There are so many exciting diabetes researches in the world. I’ll endeavour to keep you updated. This is of special interest as gestational diabetes is on the rise.
Gestational diabetes is diagnosed during pregnancy when the body does not produce enough extra insulin to cope with the increased demand hence the increased blood glucose levels. Effective management of gestational diabetes will reduce the risk of complications during pregnancy and the birth of the baby.
Most cases of gestational diabetes can be managed effectively by
- monitoring blood glucose levels
- maintaining healthy eating
- increasing physical activity
In 10-20% of pregnant women, the administration of insulin is needed to help bring down the high blood glucose level. This is safe for both the expectant mother and the baby. Once the baby is born, the insulin is no longer needed.

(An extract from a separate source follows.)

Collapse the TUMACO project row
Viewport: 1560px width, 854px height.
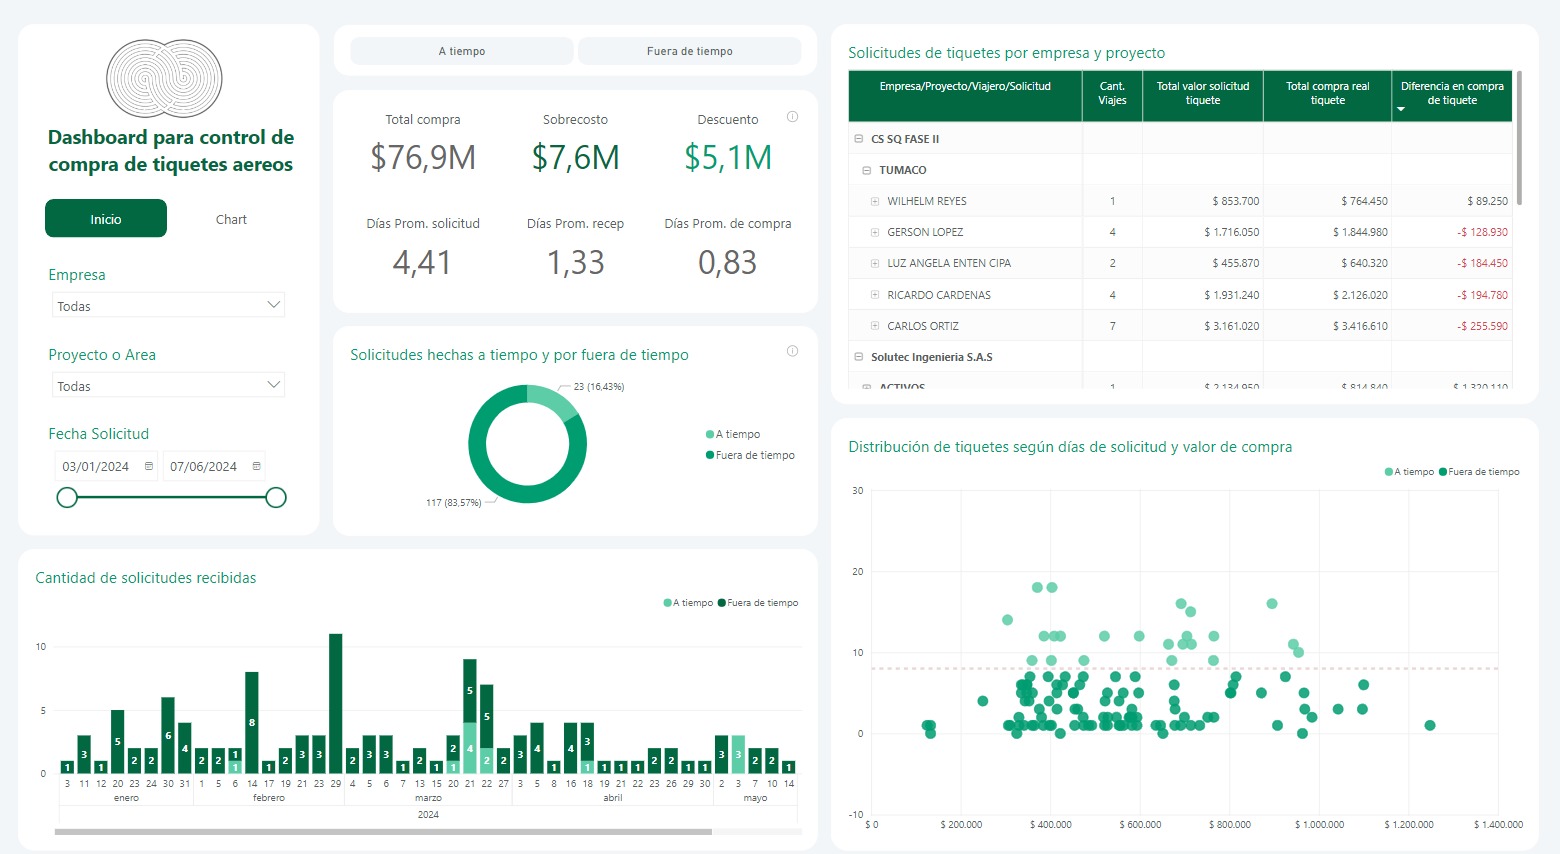point(867,170)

Currently there is a clinical research studying the effects of probiotics on gestational diabetes at Mater Mothers’ Hospital and Royal Brisbane and Women’s Hospital, building on international research suggesting pregnant women who take probiotics, i.e. live beneficial micro-organisms, are less likely to suffer the gestational diabetes.
The article in The Courier Mail quotes Mater Clinical School Head Professor, David McIntyre as saying “gestational diabetes rates are definitely increasing and there are two obvious factors – increasing obesity and women having their babies later,” he said.
If the blood glucose level remains above target set by your doctor, it can possibly cause higher blood pressure in the expectant mothers and result in a large baby, miscarriage and stillbirth. A large baby can increase the risk of more difficult deliveries, injury at delivery, caesarean delivery, forceps delivery. After the delivery, the baby might need to be looked after in special care until the glucose level stabilises. Other possible complications include pregnancy loss and premature delivery. That’s why it is very important to manage gestational diabetes!